4. Il ressort des pièces du dossier que la décision portant obligation de quitter le territoire français a été prise en examinant éventuellement un droit au séjour de M. B…, compte tenu notamment de la durée de sa présence sur le territoire français, de la nature et de l’ancienneté de ses liens avec la France et des considérations humanitaires pouvant justifier un tel droit. Par suite, le moyen tiré de la méconnaissance des dispositions de l’article L. 613-1 du code de l’entrée et du séjour des étrangers et du droit d’asile doit être écarté.

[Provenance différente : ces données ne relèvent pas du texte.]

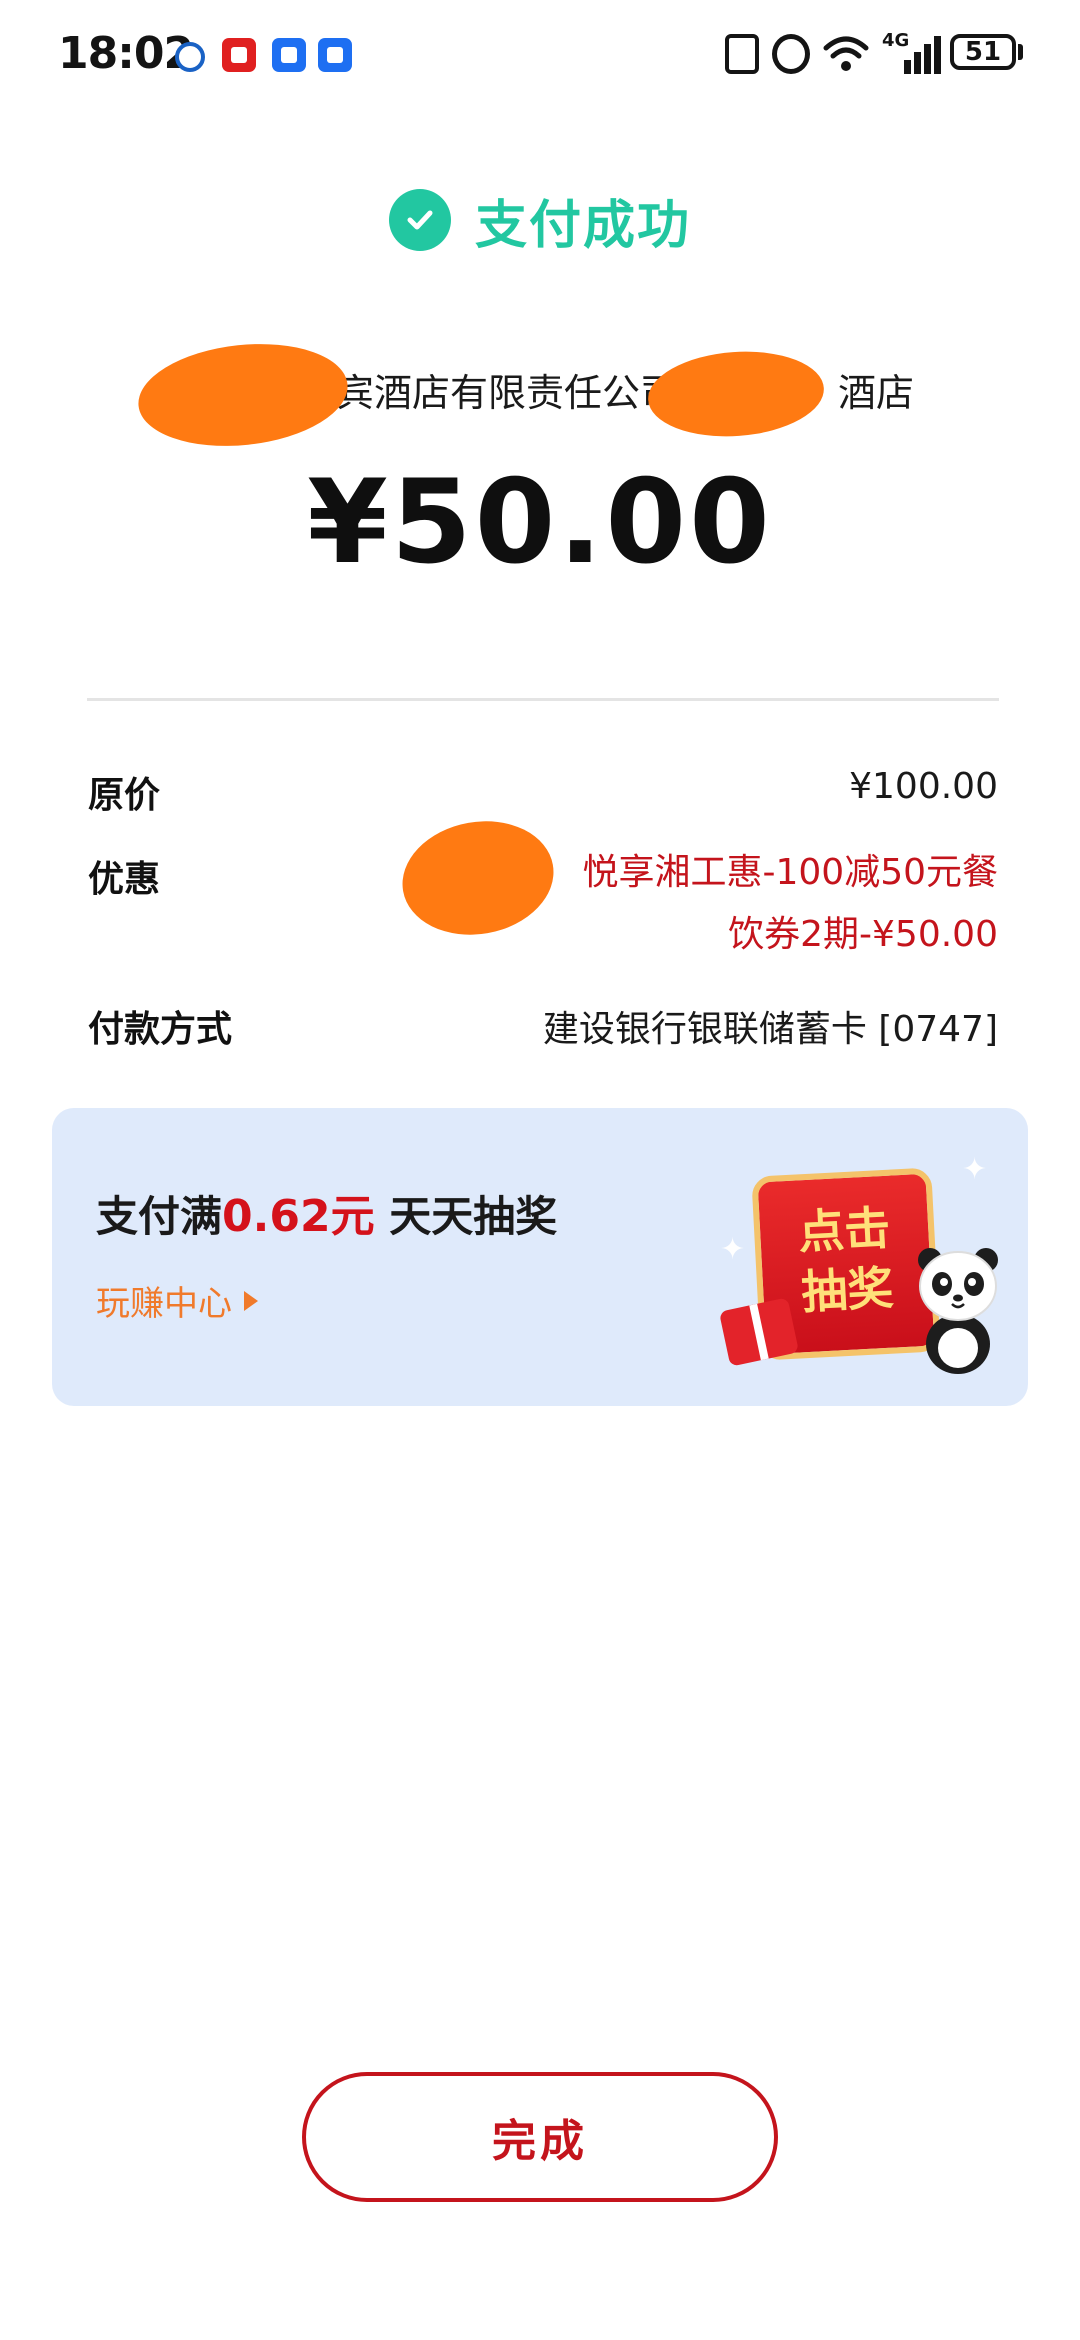 Image resolution: width=1080 pixels, height=2340 pixels. Describe the element at coordinates (298, 1216) in the screenshot. I see `promo-title-amount: 0.62元` at that location.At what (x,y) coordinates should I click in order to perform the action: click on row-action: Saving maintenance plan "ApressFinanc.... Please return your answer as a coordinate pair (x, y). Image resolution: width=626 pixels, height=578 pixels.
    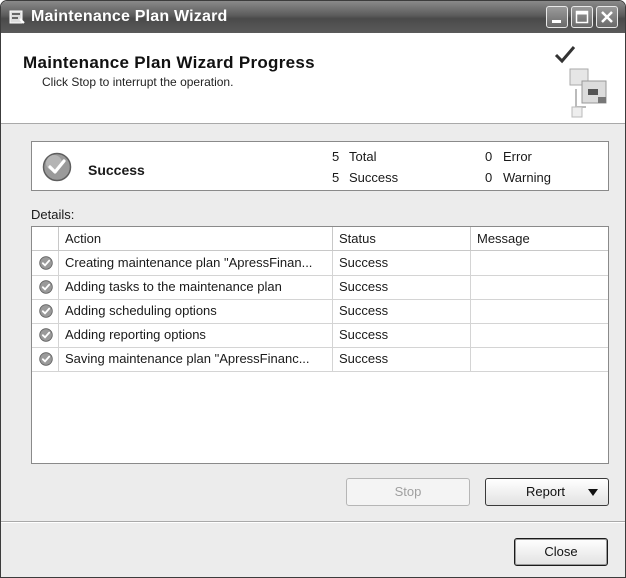
    Looking at the image, I should click on (196, 359).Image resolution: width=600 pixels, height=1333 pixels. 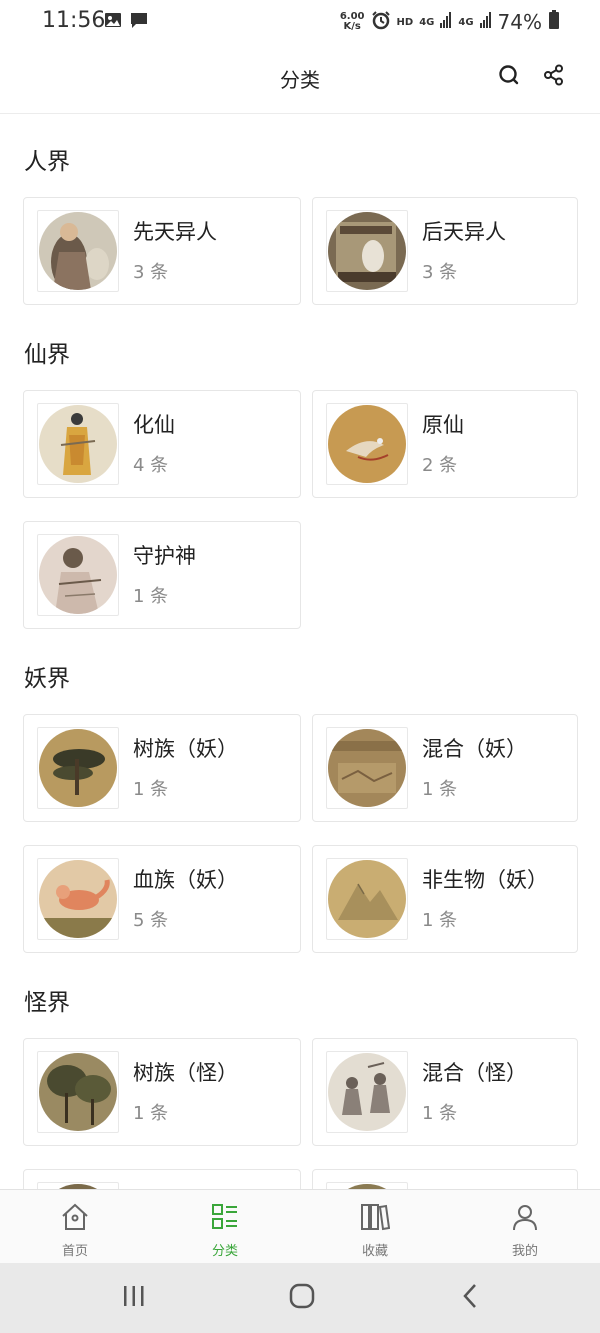 I want to click on home-nav-button, so click(x=302, y=1298).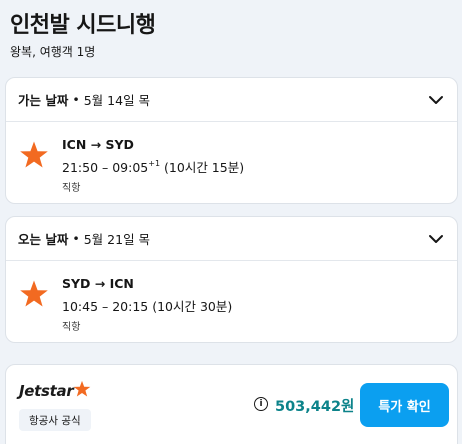 The height and width of the screenshot is (444, 462). What do you see at coordinates (72, 328) in the screenshot?
I see `return-stops: 직항` at bounding box center [72, 328].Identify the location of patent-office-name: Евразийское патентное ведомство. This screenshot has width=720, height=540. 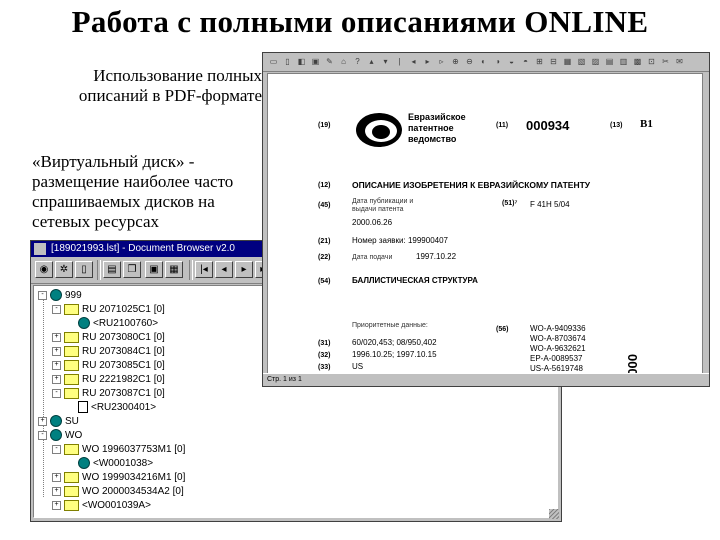
(437, 128).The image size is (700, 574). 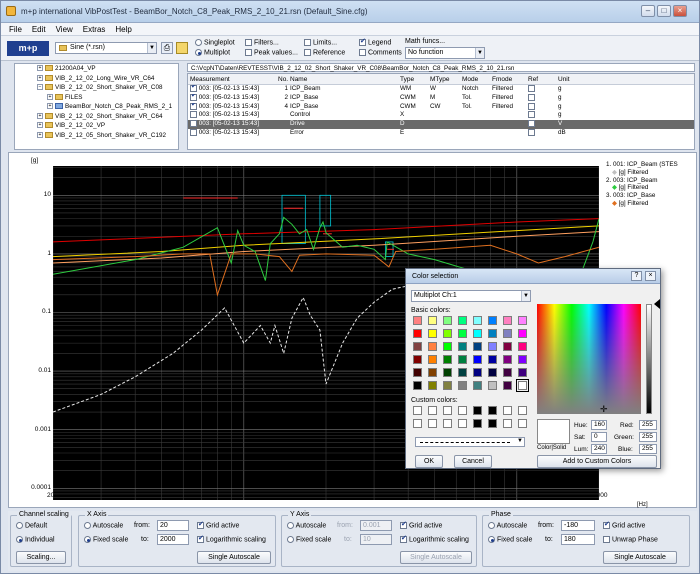 I want to click on y-single-autoscale-button: Single Autoscale, so click(x=436, y=558).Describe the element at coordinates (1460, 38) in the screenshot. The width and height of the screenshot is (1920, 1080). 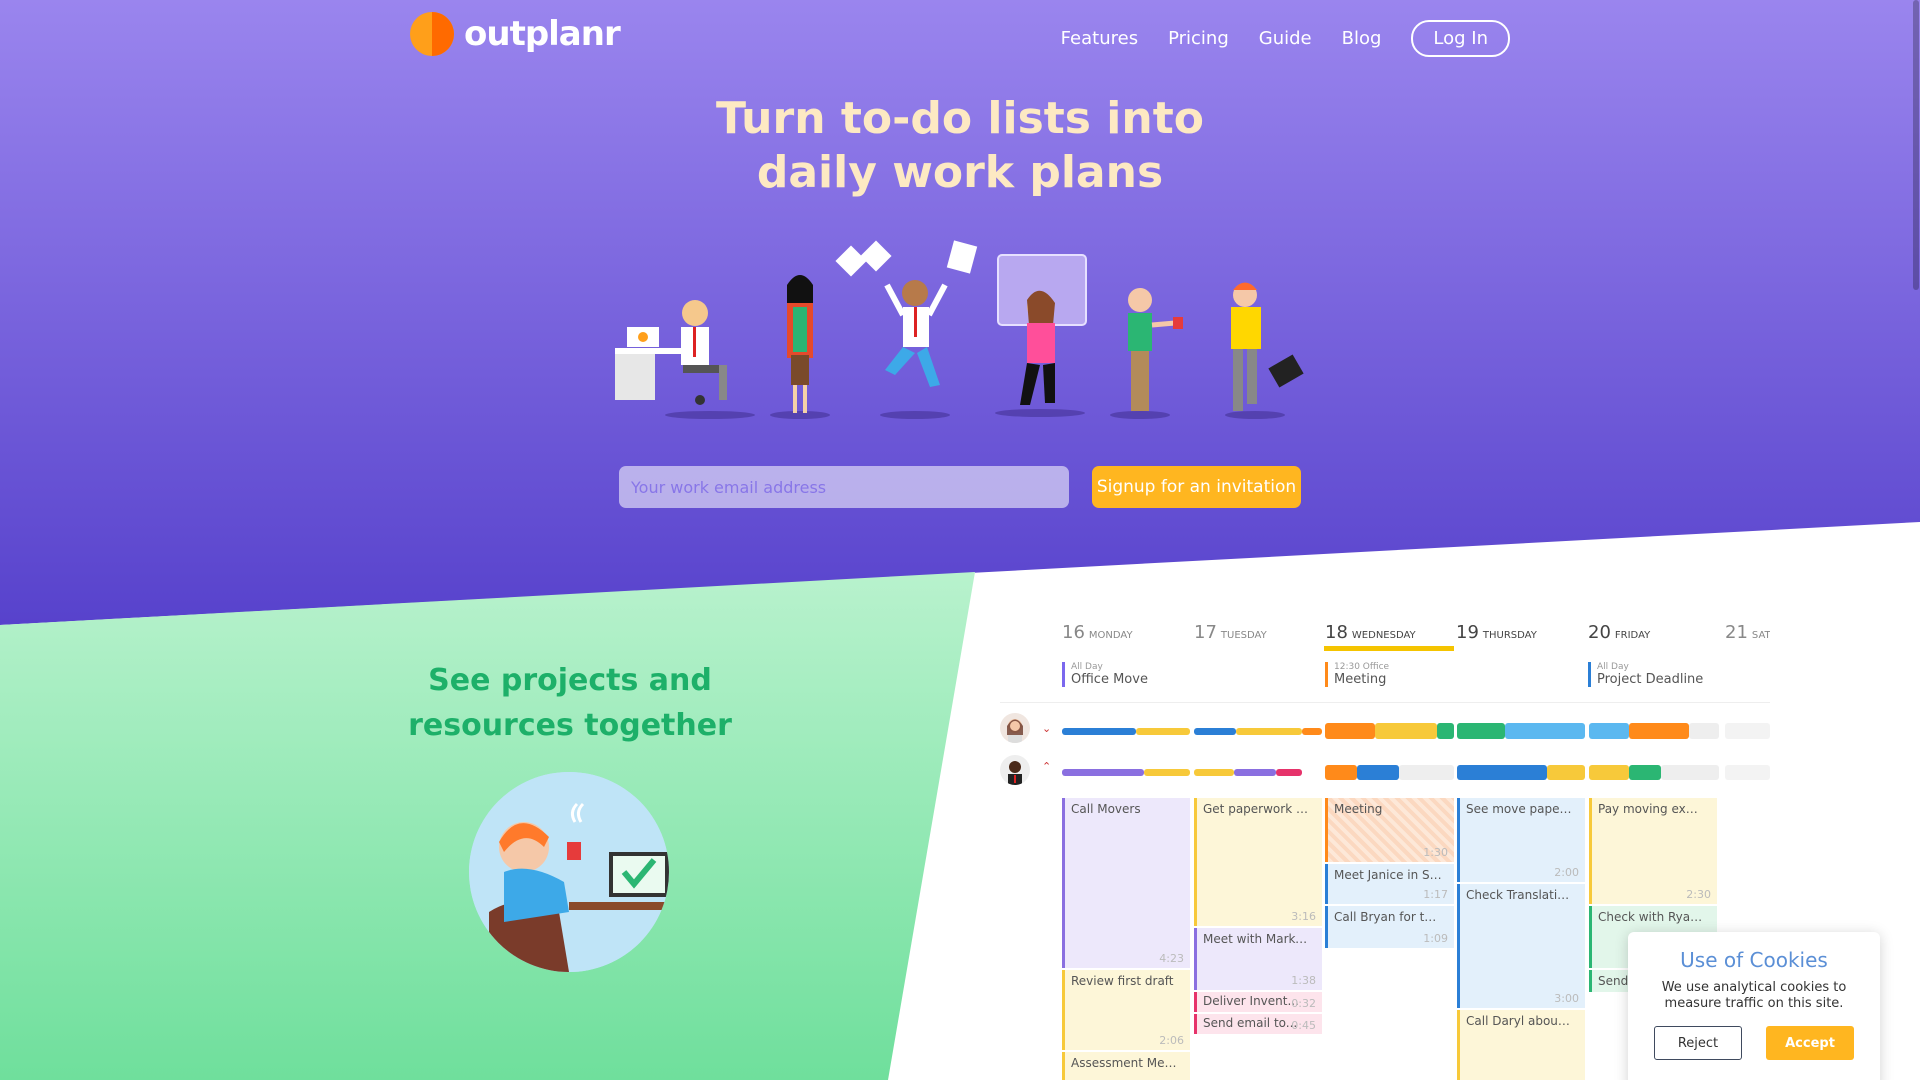
I see `login-button: Log In` at that location.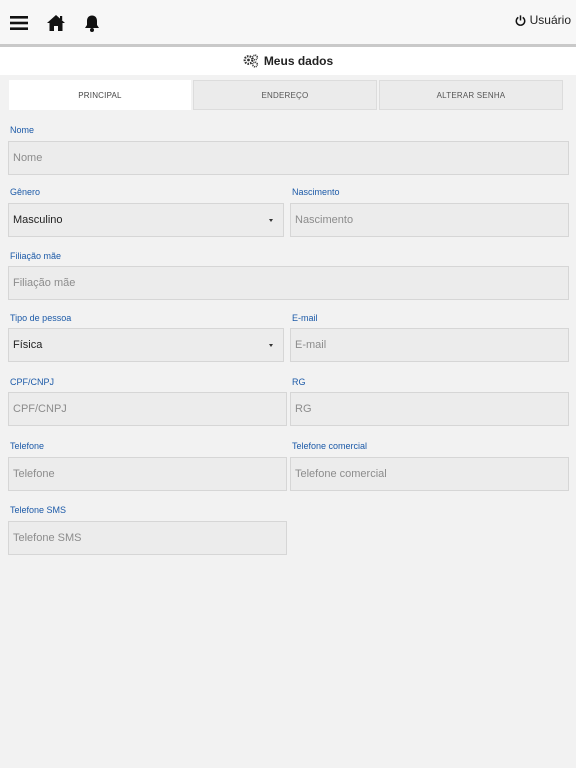 The image size is (576, 768). What do you see at coordinates (430, 409) in the screenshot?
I see `rg-input` at bounding box center [430, 409].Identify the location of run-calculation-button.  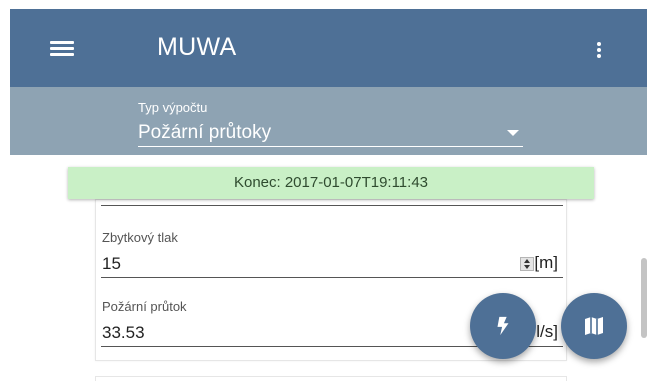
(503, 326).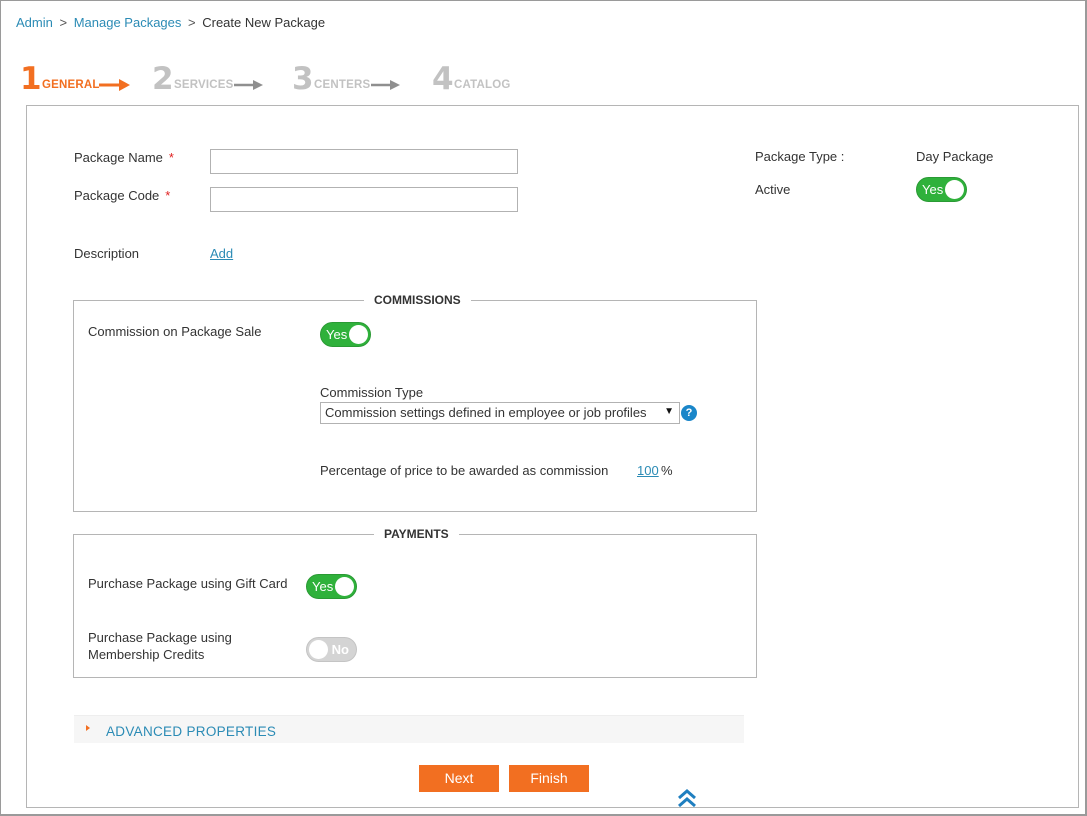 The width and height of the screenshot is (1087, 816). Describe the element at coordinates (71, 85) in the screenshot. I see `step-label: GENERAL` at that location.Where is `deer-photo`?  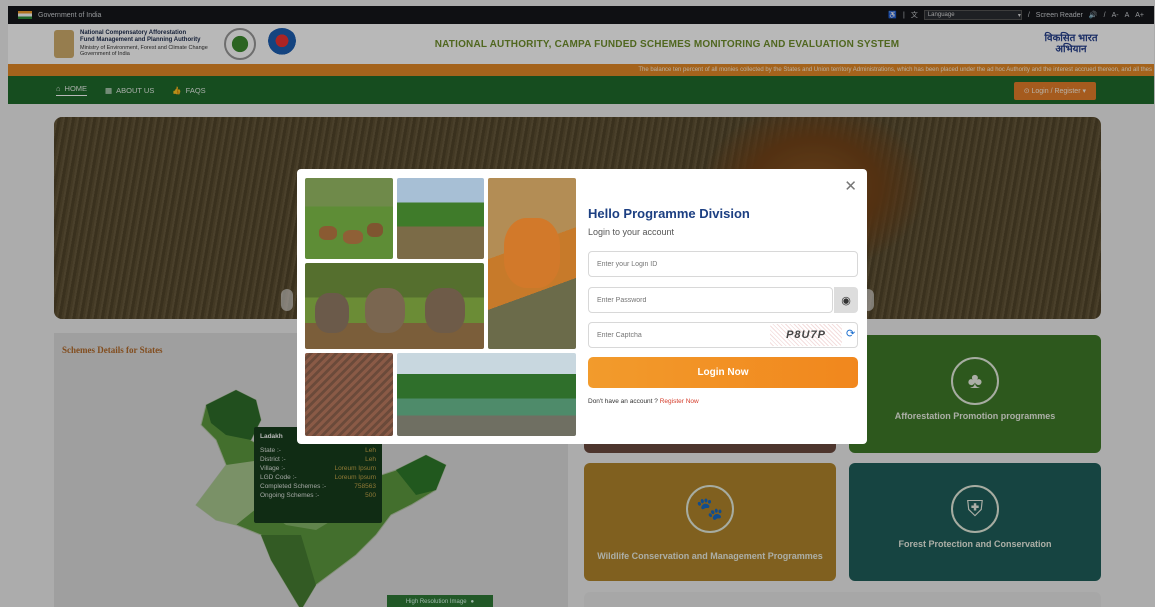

5. En deuxième lieu, par un avis du 24 décembre 2024, le collège des médecins de l’Office français de l’immigration de l’intégration (OFII) a estimé que si l’état de santé de M. B… nécessite une prise en charge médicale, le défaut de celle-ci ne devrait pas entraîner des conséquences d’une exceptionnelle gravité et qu’il peut voyager sans risque vers son pays d’origine. Les documents médicaux produits en première instance et en appel, insuffisamment circonstanciés, ne permettent pas de remettre en cause cet avis médical sur lequel s’est fondé le préfet des Côtes-d’Armor pour lui refuser la délivrance du titre de séjour. Par suite, le préfet, dont il ne ressort pas des pièces du dossier qu’il se serait estimé lié par cet avis, n’a pas méconnu les dispositions de l’article L. 425-9 du code de l’entrée et du séjour des étrangers et du droit d’asile ni entaché sa décision d’une erreur de droit.
5. En troisième lieu, il convient d’écarter par adoption des motifs retenus par les premiers juges les moyens tirés de ce que de ce que la décision portant obligation de quitter le territoire français n’est pas suffisamment motivée et est entachée d’une erreur manifeste d’appréciation, de ce que la décision fixant le pays de destination n’est pas suffisamment motivée, méconnaît les stipulations de l’article 3 de la convention européenne de sauvegarde des droits de l’homme et des libertés fondamentales et est entachée d’une erreur manifeste d’appréciation et de ce que la décision portant interdiction de retour sur le territoire français n’a pas été précédée d’un examen de sa situation et est entachée d’une erreur d’appréciation, moyens que M. B… réitère en appel sans apporter d’élément nouveau.
6. Il résulte de tout ce qui précède que la requête de M. B… est manifestement dépourvue de fondement et doit être rejetée sur le fondement des dispositions précitées du dernier alinéa de l’article R. 222-1 du code de justice administrative. Par voie de conséquence, les conclusions présentées dans cette requête aux fins d’injonction, d’astreinte et de mise à la charge de l’Etat des frais liés au litige doivent également être rejetées.
ORDONNE :
Article 1er :
La requête de M. B… est rejetée.
Article 2 :
La présente ordonnance sera notifiée à M. A… B… et au ministre de l’intérieur.
Copie en sera adressée, pour information, au préfet des Côtes-d’Armor.
Fait à Nantes, le 5 mars 2026.
Le président de la cour
J-P. Dussuet
La République mande et ordonne au ministre de l’intérieur, en ce qui le concerne, et à tous commissaires de justice à ce requis en ce qui concerne les voies de droit commun contre les parties privées, de pourvoir à l’exécution de la présente décision.